Goal of the exercise :: Check every line of the entries for "Expand", and copy the lines that hold it.
Records supplied Block Start
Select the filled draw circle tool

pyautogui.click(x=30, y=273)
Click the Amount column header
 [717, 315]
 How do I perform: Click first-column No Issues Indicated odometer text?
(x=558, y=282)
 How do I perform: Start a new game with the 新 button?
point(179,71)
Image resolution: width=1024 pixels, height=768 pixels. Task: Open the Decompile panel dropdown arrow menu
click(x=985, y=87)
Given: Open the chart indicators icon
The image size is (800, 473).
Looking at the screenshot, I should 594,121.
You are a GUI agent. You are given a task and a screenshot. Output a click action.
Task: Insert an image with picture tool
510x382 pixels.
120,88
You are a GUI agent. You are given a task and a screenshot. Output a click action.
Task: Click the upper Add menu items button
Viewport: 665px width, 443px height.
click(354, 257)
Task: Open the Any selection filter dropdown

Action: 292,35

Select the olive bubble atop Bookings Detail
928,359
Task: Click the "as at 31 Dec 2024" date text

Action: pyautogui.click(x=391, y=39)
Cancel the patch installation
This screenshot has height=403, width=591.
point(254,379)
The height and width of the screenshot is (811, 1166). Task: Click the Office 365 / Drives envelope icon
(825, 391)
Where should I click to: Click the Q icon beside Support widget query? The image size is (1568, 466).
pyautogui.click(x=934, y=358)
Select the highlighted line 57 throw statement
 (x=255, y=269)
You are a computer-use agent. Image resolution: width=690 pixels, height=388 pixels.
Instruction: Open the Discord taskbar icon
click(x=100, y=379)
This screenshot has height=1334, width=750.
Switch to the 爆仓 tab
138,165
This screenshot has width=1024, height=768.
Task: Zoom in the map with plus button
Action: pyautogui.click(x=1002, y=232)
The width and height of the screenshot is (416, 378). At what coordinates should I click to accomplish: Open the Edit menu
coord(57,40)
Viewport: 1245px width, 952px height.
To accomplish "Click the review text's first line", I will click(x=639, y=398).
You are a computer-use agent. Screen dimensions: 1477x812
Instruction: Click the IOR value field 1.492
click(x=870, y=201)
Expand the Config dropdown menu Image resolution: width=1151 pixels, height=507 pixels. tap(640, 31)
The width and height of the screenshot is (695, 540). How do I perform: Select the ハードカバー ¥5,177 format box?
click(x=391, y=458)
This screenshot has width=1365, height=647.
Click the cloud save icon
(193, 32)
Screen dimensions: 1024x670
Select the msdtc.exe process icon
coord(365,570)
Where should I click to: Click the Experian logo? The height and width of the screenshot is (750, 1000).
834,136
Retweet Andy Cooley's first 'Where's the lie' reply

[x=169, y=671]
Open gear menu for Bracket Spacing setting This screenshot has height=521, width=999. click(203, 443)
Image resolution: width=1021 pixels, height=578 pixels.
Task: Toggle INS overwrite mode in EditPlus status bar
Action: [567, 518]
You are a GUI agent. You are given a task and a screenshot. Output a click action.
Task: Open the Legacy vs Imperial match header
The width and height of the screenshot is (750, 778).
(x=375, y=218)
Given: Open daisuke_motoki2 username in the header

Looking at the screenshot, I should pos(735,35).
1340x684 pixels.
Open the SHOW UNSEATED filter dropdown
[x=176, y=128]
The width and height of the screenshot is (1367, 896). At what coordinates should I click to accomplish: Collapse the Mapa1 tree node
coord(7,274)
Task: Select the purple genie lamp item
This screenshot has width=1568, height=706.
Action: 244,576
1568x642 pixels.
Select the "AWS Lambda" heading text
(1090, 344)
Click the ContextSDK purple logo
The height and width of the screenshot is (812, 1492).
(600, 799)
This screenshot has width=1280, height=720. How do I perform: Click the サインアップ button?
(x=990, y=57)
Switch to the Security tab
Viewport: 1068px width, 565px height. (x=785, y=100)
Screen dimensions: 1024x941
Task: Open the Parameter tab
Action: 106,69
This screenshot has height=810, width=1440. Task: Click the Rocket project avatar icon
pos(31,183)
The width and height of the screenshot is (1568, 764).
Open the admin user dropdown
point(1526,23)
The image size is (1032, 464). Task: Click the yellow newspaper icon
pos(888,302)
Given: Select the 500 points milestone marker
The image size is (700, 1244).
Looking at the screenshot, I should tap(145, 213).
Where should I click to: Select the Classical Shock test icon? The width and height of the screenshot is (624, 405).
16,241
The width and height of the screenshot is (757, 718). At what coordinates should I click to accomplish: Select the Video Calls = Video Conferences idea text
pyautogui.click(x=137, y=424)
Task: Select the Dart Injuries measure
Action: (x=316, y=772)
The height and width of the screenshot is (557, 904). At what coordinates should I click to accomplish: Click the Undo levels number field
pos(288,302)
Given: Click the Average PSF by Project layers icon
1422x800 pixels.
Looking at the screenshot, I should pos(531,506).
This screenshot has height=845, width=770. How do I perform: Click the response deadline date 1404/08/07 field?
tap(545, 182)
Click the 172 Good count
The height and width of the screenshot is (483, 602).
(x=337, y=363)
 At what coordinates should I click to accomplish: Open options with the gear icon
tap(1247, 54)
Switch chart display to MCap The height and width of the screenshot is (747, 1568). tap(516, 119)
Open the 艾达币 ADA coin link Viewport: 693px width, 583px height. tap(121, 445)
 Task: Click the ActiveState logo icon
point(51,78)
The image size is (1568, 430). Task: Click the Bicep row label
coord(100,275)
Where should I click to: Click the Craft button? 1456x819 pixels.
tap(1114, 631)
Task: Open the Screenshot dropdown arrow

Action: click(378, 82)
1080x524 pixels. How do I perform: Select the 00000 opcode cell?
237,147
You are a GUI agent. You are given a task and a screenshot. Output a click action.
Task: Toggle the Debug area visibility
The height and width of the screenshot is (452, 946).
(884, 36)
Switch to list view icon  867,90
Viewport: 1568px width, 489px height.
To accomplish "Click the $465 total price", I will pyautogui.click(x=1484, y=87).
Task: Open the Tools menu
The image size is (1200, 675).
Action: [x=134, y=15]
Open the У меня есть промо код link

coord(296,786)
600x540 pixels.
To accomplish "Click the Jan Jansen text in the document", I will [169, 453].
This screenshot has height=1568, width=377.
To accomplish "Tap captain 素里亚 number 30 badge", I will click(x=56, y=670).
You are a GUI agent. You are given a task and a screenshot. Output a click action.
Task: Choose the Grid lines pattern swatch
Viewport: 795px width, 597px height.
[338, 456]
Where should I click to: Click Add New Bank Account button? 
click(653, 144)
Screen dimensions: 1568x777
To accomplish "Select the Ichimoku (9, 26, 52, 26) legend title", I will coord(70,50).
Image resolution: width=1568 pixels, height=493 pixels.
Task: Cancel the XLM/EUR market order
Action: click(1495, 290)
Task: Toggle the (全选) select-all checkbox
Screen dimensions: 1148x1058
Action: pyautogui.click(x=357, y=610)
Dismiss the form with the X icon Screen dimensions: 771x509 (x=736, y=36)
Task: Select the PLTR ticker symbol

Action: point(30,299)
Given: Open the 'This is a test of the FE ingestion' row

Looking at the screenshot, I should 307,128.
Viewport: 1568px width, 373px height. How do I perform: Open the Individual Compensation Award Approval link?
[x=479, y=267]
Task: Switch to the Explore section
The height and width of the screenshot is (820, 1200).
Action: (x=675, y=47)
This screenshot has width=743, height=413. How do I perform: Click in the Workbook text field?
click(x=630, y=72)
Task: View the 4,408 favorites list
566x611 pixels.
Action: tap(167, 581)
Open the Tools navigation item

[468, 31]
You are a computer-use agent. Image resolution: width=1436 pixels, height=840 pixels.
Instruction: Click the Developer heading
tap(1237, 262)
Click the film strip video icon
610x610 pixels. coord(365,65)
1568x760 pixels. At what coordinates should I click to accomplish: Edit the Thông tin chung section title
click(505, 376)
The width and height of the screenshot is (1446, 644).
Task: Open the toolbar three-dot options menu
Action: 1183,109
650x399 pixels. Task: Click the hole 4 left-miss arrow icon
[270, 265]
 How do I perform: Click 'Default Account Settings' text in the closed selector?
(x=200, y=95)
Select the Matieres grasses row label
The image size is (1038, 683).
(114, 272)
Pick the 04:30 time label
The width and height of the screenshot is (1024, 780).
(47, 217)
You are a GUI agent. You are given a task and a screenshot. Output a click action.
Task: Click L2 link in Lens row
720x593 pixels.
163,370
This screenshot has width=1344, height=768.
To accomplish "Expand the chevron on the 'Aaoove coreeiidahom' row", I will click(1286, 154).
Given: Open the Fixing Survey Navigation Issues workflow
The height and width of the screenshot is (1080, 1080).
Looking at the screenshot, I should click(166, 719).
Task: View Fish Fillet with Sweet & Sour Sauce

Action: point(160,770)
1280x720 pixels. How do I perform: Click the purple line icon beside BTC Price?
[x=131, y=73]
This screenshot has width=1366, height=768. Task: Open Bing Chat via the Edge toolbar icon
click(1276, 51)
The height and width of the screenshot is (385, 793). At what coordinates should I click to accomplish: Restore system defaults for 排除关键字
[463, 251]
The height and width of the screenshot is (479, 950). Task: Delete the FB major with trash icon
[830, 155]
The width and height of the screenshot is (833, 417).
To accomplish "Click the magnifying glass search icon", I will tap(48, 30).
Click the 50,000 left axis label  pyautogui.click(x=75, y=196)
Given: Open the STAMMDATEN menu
Records supplied Block End
The completed task ::
Expand the Config dropdown menu Image resolution: width=1151 pixels, height=507 pixels. tap(640, 31)
To accomplish "Expand the chevron on the 'Aaoove coreeiidahom' row", I will click(1286, 154).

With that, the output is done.